Introduction — Sept 21, 2016
These are very serious allegations. U.S. officials are effectively accusing Russia of having committed a war-crime. Which begs the question: what would Russia gain from such an action?
On the face of it very little. In fact given the widespread condemnation it has aroused one would think that the attack was counter-productive, assuming that Russia had carried it out.
So what evidence does the U.S. have to backup its allegation? According to Capt Jeff Davis, a Pentagon spokesman:
“There are only three parties that fly in Syria: the coalition, the Russians and the Syrian regime. It was not the coalition. We don’t fly over Aleppo. We have no reason to. We strike only Isis, and Isis is not there. We would leave it to the Russians and the Syrian regime to explain their actions”. (Source)

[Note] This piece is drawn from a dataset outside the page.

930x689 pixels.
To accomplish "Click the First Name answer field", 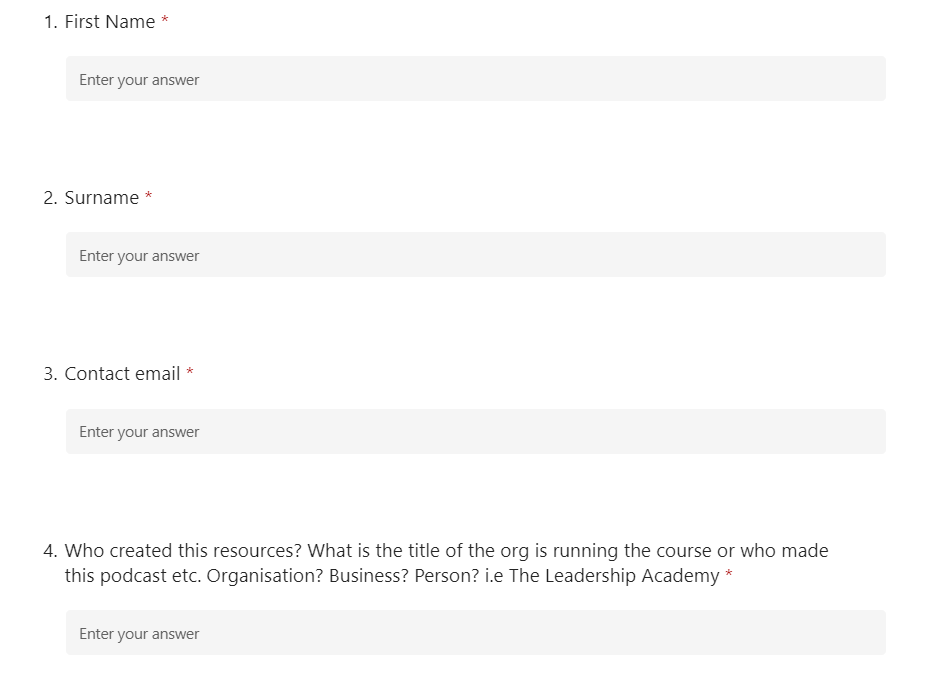I will pyautogui.click(x=476, y=79).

However, observant readers will note that Capt Davies makes a significant omission in his statement. There are more than “three parties that fly in Syria.” In addition to the three parties mentioned Israel regularly violates Syrian airspace.
Only the week before Israeli jets attacked a Syrian Army position in the Golan Heights. Israel rejected Syrian claims that it shot down one of the jets but it didn’t deny having carried out the attack.
So there are in fact four parties that regularly fly in Syria and two of them have proven themselves past masters of the false flag; as 9/11 has long been suspected of having been a joint Israeli–U.S. false flag.
As with any crime investigators should always first ask: who benefits? In this case neither Russia or Syria have anything to gain but the U.S. and Israel do.
Russia has angrily denied the U.S. accusations but they represent major ramping up for further potential conflict.
Putin is reported to be in possession of damming evidence implicating the U.S. government in 9/11. According to some analysts such a disclosure could spark a popular uprising in the U.S. — a second American Revolution, if you will. Is the Washington trying to avert that possibility by direct confrontation with Russia? Ed.
Russian planes dropped bombs that destroyed UN aid convoy, US officials say
Julian Borger, Spencer Ackerman — Guardian.co.uk Sept 21, 2016
US defence officials now believe that Russian planes dropped the bombs that destroyed a UN aid convoy that killed at least 20 people, the Guardian has learned.
The claim of direct Russian involvement in the bombing, if confirmed, would have far-reaching consequences. Earlier on Tuesday, Ban Ki-moon used his farewell address to the UN general assembly to denounce it as a “sickening, savage and apparently deliberate attack”, describing the bombers at “cowards”, and UN officials have said it is a potential war crime.
The outgoing secretary general told world leaders in New York that the UN had been forced to suspend aid convoys in Syria because of Monday’s attack on Syrian Red Crescent trucks that were carrying UN food supplies to a rural area west of Aleppo city.
Victims of the attack included the local director of the Syrian Arab Red Crescent, Omar Barakat. Ban hailed the dead aid workers as heroes and said “those who bombed them were cowards” before calling for accountability for crimes committed in the war. “Just when you think it cannot get any worse, the bar of depravity sinks lower,” he said.
Aid officials said the convoy was hit from the air while food and medicine were being unloaded at a warehouse in opposition-controlled Urem al-Kubra.
Reuters news agency quoted two US officials as saying two Russian Sukhoi SU-24 warplanes were in the sky above the aid convoy at the precise time it was struck.
The White House and state department said they could not confirm the allegations, while the Russian foreign ministry rejected them with “resentment and indignation”.
Previously, US officials had said that they would hold Moscow responsible for the attack, even if it was carried out by Syrian aircraft, as Russia had taken responsibility for the regime’s compliance with the ceasefire as part of the 9 September agreement.
But Moscow has not conceded that the convoy was hit by an airstrike, claiming instead that the 18 lorries had “caught fire”. In a separate statement on Tuesday, the country’s defence ministry said that the aid convoy had been accompanied by a militants’ pickup truck armed with a heavy mortar , Russian news agencies reported.